残念ながら敵は何度も侵攻を繰り返すだろう。
援軍があれば敵も諦める可能性もあるだろうが、有力貴族が動くことはない。
それ故に攻められないために攻め続けることになってしまうのである。
「ガルダームの手先が動いているのは間違いない。恐らく周辺各国にも密書が行っているだろうね」
「それじゃあ、その周辺国家がぁ兵を挙げたら王国は防ぎ切れるのかしら?」
「内輪もめしてる場合じゃないよねー」
カルディア公は漆黒司祭の動向をしっかりと監視している様子である。
レクスの懸念に疑問の声を上げるホーリィと、それに頷きながら賛同するヒナノ。と言うか、公爵を前にしても自分を出すのを恐れない辺り流石のヒナノだと思わず感心させられてしまう。
周辺国家が動けば流石に国内がまとまるとは思いたいが、むしろ外国勢力を味方に引き込んで戦う可能性もある。ゲームでは他国が攻め込んでくることはほとんどないが、あくまでほとんどである。
稀ではあるが侵攻してくる国があると言うことだ。
場に沈黙が降りる。
それを見計らったように〈狼牙〉のイリアスがカルディア公にそっと耳打ちする。
この人も一応はキャラとして徹底解説ガイドに載っている。
もしかしたら、この世界でも何か役割を持っているのかも知れない。
「すまないが、急用が出来てしまった。こちらから面会を申し出ておいてすまないが、帰らせて頂こうか」
何か重大事が起こったのかも知れないが、カルディア公にあまり慌てた様子はない。
「閣下、後1つお話がありまして。よろしいですか」
「何かな?」
浮かせた腰を戻したカルディア公に、キレル男爵邸での出来事を話す。
目的はザルドゥとドラッガーの処遇についてだ。
レクス自身が殺さないと決めた以上、正規に裁いてもらう他ない。
「なるほど、そのような背景があったのか……良いだろう。身柄を引き取って裁判に掛けるとしようか。だが刑は重いだろうな」
「ありがとうございます。承知の上です」
カインにはザルドゥたちの処遇を説明して納得させた。
このまま放っておいては、レクスが考え直して殺すだろうと考えたカインが取れる選択肢は1つだった。
レクスはようやく肩の荷が下りた気がした。
本来ならば確実に殺していただろうが、全てはカインの頼みとマールの制止故。
仲間が悲しむ顔は見たくない。
話は終わったとカルディア公が再度腰を浮かせようとしたので、レクスは最後にせっかくだからともう一声掛ける。

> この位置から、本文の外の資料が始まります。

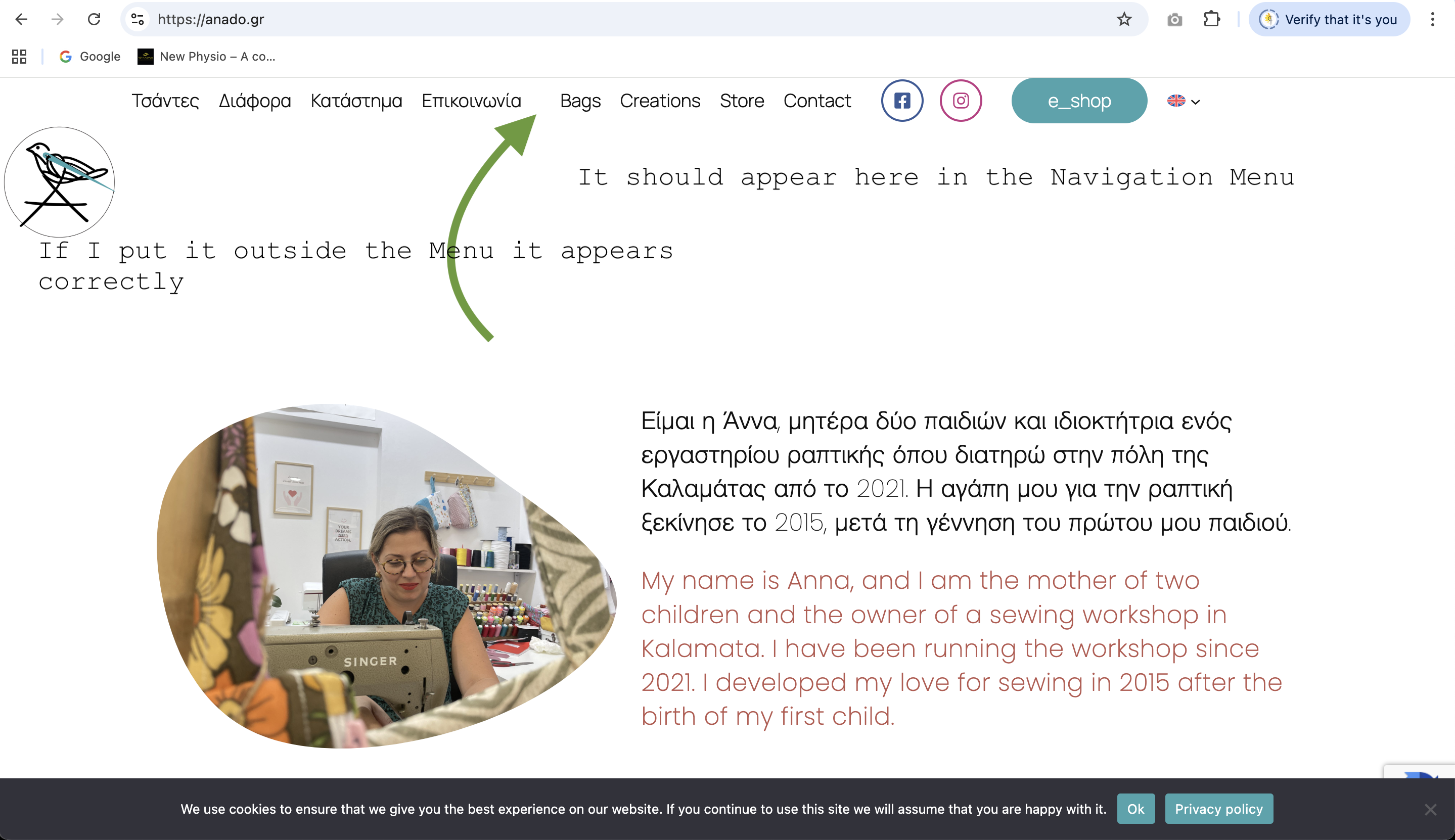View site information icon beside the URL
The width and height of the screenshot is (1455, 840).
(x=138, y=20)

「あ、閣下。せっかくの機会なのでこれ召し上がってみてください。美味しいですよ。頭を使った後は糖分を補給しておくと良いですし」
「ん? ああ、君が態々言うほどだ。頂こうか」
レクスは立ち上がりかけたカルディア公に、手が付けられずにいた羊羹を進めてみた。
爪楊枝の使い方が分からなかったようだが、カルディア公は何とか口に運ぶ。
今までほとんど表情に変化のなかった顔が劇的に変わる。
「うまい! 甘い! なんだ……何なのだこれは……。レクス殿、これは一体……?」
蕩けるような緩みきった表情を見せるカルディア公に、レクスはしてやったりと笑いを浮かべた。

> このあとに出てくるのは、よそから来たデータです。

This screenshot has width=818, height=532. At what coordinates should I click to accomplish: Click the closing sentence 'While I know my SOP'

「砂糖たっぷりお茶のお供にぴったりな羊羹と言うお菓子です。赤豆を使ってます」
「これはご馳走になってしまったな。これは何処で?」
「私と侍女のシャルで作ってみました」
「自作したのかい!? 凄いな……しかも砂糖がたっぷりと……何と贅沢な逸品なんだ」
「いいなぁ、僕も食べたい」
滅多に見ることのできない顔を見れたのでレクスも満足だ。
隣ではホーリィも面白い物が見れたと言った表情でニヤニヤとしている。
物欲しげな目で食べたいアピールをしているテレジアはこの際無視しておく。
「これはまた頂きたいものだね。子供たちにも食べさせてやりたい。それにしても良い話し合いの機会だった。時間があればまた色々聞かせて欲しいね」
「またご用意しておきますよ。話が参考になったのなら幸いですし、またいらしてください。いや、こちらから伺いますよ」
カルディア公とクロノスが席を立って応接室から出ようと扉を開けたので、レクスたちも見送ろうと後を追う。玄関ホールで立ち止まったカルディア公が手招きをしたので、レクスは疑問に思いつつも近づくと小声で耳打ちされる。

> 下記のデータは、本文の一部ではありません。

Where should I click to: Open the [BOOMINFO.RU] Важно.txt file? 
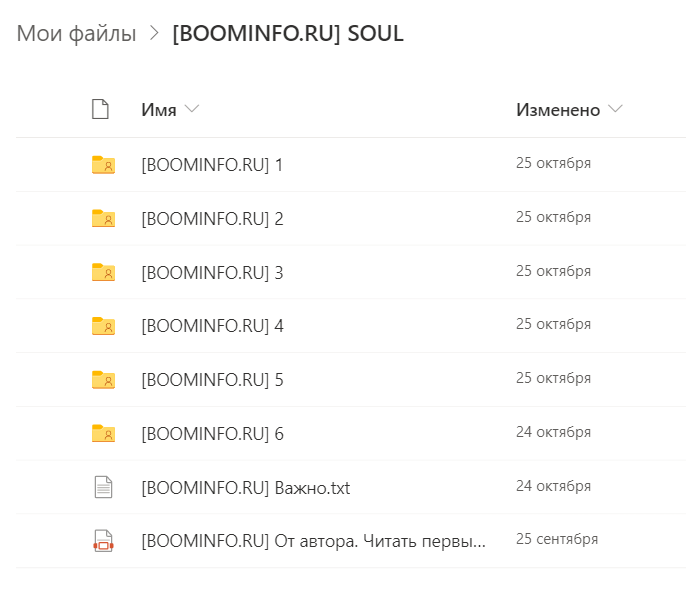245,488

「君には大いに期待している。貴族になってくれないかな? 領地は弾むよ?」
「ええッ!? 本気ですか?」
とんでもないことをいきなり聞かされて慌ててしまい、レクスの声が自然と大きくなった。
周囲の視線がレクスに集中する。
カルディア公は人差し指を立てて「しー」と言いながら不敵な笑みを浮かべているが、冗談はほどほどにして欲しいものだ。
「冗談ではないよ。君にはその素質がある。まぁ考えておいてくれたまえ」
「最後にとんでもない爆弾残していきやがった……貴族なんか超絶ブラックじゃねーか……勘弁してくれよなもう」
去りゆくカルディア公を見送ったレクスは茫然と呟くことしかできなかった。
次回、ゴブリンの国家、ロストス王国の動向は?
ありがとうございました。
また読みにいらしてください。
明日も12時の1回更新です。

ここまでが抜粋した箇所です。